[[ SOURCE MATERIAL, beginning ]]

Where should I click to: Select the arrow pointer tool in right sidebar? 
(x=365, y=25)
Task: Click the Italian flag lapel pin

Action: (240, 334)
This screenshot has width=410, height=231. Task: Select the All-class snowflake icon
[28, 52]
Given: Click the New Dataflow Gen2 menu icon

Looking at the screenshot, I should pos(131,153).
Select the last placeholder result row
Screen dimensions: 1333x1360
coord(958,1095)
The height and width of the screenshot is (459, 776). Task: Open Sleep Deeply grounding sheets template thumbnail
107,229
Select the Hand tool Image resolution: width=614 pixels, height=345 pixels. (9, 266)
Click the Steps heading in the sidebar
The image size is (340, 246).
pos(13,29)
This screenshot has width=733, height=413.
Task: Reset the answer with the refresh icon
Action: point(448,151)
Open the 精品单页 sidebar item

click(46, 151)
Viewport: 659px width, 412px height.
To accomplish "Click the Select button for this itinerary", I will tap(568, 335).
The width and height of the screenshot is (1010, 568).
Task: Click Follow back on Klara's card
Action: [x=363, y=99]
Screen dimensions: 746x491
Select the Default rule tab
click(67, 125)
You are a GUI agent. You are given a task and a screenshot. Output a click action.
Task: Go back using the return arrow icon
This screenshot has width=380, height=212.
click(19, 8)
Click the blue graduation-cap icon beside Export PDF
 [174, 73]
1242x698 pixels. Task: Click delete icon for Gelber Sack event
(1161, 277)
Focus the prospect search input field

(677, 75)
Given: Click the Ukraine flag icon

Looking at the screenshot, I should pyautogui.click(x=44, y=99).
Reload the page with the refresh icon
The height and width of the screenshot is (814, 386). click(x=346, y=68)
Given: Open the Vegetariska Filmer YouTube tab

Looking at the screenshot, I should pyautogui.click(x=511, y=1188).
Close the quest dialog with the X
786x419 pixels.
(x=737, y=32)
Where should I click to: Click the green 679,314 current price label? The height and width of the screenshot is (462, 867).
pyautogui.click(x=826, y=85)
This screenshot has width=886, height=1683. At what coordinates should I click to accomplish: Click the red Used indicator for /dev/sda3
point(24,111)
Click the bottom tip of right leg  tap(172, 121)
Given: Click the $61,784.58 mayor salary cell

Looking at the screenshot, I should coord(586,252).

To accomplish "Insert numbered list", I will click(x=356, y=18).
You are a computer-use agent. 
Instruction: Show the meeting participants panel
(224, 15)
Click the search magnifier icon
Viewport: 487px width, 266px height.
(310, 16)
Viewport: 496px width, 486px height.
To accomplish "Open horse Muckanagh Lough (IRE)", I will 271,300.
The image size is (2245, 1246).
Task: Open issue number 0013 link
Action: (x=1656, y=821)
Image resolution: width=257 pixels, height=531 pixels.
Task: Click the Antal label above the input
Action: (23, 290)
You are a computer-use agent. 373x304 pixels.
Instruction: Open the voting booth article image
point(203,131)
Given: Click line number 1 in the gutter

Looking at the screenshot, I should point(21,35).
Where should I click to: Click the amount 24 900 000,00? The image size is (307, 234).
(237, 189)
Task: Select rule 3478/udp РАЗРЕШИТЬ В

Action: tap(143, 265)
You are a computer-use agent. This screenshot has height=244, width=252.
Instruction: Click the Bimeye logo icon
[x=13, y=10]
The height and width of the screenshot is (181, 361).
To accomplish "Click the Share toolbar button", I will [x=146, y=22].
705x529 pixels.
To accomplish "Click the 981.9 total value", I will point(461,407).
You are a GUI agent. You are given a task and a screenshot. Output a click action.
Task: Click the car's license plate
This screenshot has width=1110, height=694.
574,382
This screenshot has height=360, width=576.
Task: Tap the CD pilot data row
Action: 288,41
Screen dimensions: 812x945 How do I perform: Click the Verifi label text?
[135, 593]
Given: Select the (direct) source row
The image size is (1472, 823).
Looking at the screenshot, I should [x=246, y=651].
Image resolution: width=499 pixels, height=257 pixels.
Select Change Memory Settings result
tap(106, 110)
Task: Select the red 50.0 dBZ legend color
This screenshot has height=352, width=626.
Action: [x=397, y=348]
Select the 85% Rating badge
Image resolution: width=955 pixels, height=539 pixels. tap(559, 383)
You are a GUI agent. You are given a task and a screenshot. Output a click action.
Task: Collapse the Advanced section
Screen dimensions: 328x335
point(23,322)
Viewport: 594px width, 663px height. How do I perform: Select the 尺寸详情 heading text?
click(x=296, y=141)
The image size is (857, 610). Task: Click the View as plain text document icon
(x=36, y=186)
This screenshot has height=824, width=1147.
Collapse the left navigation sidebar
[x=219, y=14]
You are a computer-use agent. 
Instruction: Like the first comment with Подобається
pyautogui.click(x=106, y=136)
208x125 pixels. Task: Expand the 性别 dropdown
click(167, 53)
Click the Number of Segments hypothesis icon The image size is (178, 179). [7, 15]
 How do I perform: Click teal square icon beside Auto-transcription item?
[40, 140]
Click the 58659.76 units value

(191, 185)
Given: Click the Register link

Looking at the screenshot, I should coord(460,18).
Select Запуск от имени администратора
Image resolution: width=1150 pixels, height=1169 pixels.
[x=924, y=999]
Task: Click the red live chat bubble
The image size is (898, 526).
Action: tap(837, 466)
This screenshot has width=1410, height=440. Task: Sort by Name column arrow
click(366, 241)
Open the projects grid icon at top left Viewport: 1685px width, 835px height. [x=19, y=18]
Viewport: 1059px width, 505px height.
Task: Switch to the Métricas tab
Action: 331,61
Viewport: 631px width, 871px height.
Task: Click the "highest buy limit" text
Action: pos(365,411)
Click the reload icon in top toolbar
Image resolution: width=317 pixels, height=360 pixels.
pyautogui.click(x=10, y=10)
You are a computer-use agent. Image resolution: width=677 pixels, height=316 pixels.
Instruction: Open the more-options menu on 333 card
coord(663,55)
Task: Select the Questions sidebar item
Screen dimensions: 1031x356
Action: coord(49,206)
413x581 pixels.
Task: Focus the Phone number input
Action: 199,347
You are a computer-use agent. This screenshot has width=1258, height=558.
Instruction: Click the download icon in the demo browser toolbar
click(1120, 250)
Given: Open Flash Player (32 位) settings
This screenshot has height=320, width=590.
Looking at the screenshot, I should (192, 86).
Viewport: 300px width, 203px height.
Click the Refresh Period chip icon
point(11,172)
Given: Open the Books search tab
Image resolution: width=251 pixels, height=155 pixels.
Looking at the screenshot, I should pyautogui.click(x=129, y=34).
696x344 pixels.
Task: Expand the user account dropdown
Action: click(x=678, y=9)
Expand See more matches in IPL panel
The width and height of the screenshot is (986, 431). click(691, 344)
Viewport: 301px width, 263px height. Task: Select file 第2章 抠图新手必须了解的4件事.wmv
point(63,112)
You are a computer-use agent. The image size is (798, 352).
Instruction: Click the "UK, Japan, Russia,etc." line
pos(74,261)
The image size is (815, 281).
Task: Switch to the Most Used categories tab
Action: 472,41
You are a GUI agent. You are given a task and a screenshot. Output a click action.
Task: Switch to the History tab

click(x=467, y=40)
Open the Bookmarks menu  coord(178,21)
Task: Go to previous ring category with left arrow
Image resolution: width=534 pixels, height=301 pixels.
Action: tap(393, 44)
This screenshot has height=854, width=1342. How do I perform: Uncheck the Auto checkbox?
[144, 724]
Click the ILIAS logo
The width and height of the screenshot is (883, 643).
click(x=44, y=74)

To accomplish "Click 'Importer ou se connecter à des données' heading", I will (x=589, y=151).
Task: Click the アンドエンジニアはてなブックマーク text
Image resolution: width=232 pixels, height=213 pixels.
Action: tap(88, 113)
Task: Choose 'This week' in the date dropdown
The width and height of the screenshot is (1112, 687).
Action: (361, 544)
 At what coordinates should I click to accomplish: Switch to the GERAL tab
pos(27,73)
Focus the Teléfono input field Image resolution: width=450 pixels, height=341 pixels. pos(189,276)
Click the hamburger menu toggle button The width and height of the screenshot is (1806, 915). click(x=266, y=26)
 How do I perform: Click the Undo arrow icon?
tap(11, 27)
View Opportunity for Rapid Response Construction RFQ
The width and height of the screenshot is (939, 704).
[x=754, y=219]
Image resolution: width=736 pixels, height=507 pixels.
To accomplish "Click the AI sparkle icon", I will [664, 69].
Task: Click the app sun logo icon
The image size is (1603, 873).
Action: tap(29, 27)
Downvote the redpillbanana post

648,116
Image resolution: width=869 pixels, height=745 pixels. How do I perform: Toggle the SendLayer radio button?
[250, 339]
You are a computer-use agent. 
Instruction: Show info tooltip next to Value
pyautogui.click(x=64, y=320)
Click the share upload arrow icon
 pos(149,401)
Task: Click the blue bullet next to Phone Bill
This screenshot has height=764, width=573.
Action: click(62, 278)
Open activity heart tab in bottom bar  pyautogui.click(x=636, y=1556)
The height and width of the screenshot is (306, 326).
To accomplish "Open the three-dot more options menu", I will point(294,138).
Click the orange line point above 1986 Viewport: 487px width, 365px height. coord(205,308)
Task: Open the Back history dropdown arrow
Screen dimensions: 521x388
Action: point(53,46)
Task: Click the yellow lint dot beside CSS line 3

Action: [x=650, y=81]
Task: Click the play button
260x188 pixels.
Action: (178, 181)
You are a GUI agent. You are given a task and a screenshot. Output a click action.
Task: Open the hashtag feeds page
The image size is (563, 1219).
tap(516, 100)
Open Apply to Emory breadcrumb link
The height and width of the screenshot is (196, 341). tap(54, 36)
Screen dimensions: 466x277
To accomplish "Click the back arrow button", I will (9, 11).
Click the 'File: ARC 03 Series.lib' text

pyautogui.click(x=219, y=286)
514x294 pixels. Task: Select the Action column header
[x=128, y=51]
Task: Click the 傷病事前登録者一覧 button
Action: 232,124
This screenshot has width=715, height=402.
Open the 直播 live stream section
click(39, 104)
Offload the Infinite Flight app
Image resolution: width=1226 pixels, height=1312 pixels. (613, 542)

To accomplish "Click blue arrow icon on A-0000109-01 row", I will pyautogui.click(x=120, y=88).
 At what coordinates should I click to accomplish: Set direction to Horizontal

[[ SOURCE MATERIAL, end ]]

_DESCRIPTION OF THE TASK_.
What belongs in the answer is each line from the listing above that contains "bottom".

_ANSWER SECTION_.
Click the bottom tip of right leg  tap(172, 121)
Open activity heart tab in bottom bar  pyautogui.click(x=636, y=1556)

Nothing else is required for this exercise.